A: Use the RegEx option, with "line byline" turned OFF, replacing this:

\x0D\x0A.*

with nothing.

 

This means, "all text following the first line-break".


Removing double line-breaks.

Q: The linebreak removal is great, but I also want to remove double breaks, which normally signal a WANTED break between two paragraphs (one to end the last sentence, and one to break the paragraphs).

A: Use the regular line-break option in the text clean-up, and add a RegEx stripper to remove any double-breaks, and replace with a single break.

Use the RegEx option, with "line byline" turned OFF, replacing this:

\x0D\x0A\x0D\x0A

with

\x0D\x0A


Removing triple (and more) line-breaks.

Q: How about removing "more than two in a row"?

A: Use the following:

Find: (\x0D\x0A){3,}   [x] RegEx? 

Repl: \x0D\x0A\x0D\x0A [x] RegEx? 

                       [ ] Line By Line? 

Explanation:

\x0D is a carriage return, \x0A is a linefeed, expressed in hexidecimal notation, understandable by the RegEx parser.

By placing in round braces (), that groups them together so that the iterator {} can treat as a whole. 3 means "at least 3 of these", where "these" are the preceding pattern, which is treated as a whole due to the round braces.

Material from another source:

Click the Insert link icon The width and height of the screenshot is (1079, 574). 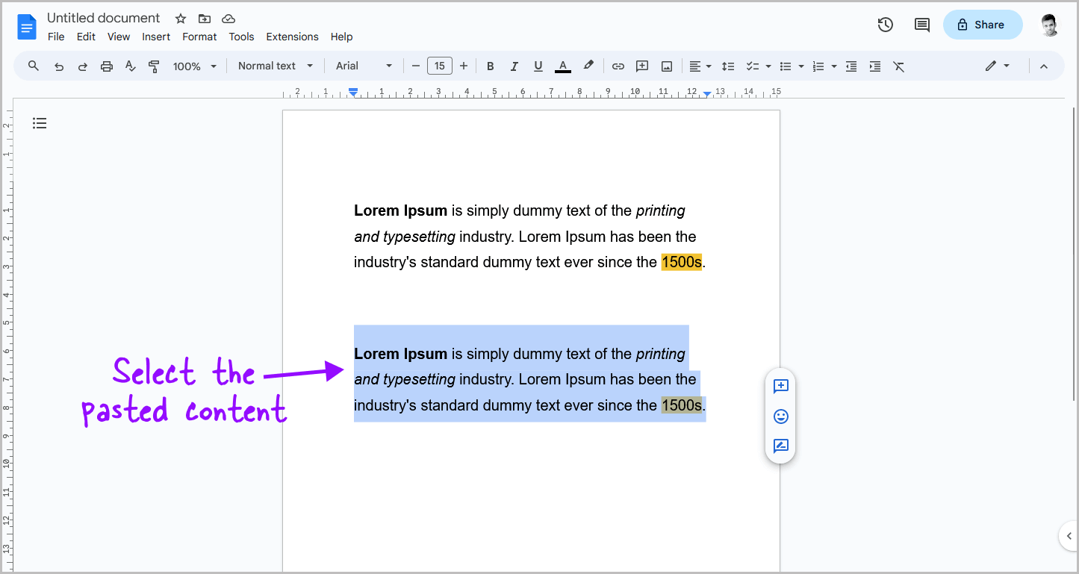pyautogui.click(x=618, y=66)
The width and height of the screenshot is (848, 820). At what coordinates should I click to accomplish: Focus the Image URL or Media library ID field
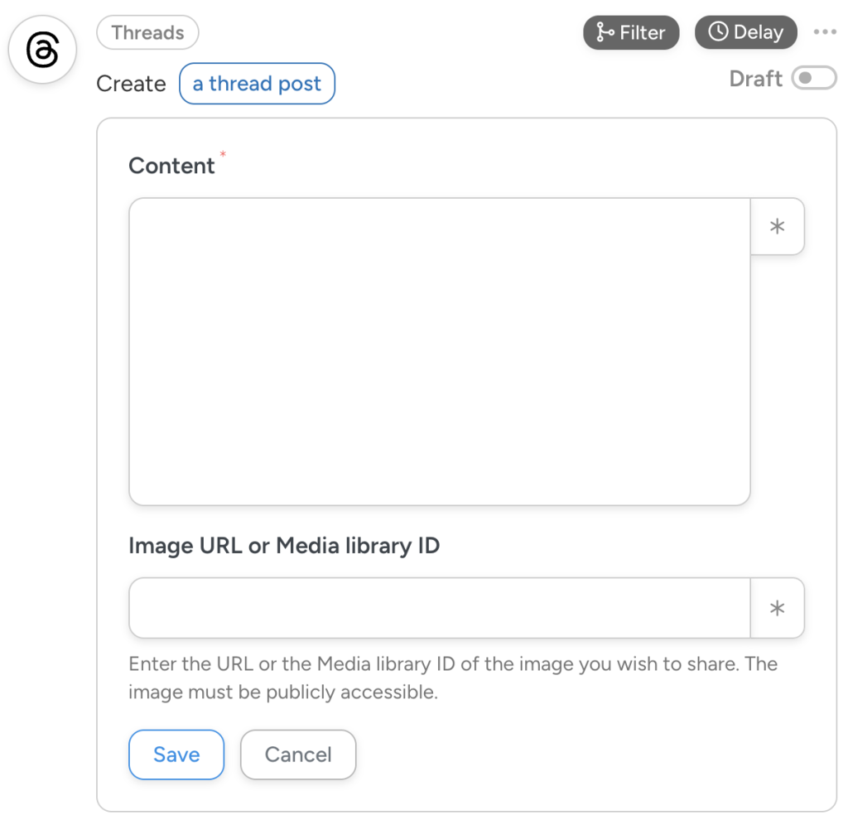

The comma after the 3 separates min/max. Here min is 3, and max is unlimited. I could have written {3,999} instead, for example. The max is optional, but the comma isn't - otherwise it would do "only 3".

We're replacing with 2 carriage-return/linefeeds.

We're turning off the line-by-line option, so that the linebreaks are visible to the RegEx (otherwise it would not see them).